WORK TASK => Look through the data below. Show each line where the string "cookies" occurs.

☆ ☆ ☆ ☆

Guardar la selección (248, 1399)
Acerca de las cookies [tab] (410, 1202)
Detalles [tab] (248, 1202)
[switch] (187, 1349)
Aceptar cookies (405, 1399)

☆ ☆ ☆ ☆

EXERCISE SOLUTION =>
Acerca de las cookies [tab] (410, 1202)
Aceptar cookies (405, 1399)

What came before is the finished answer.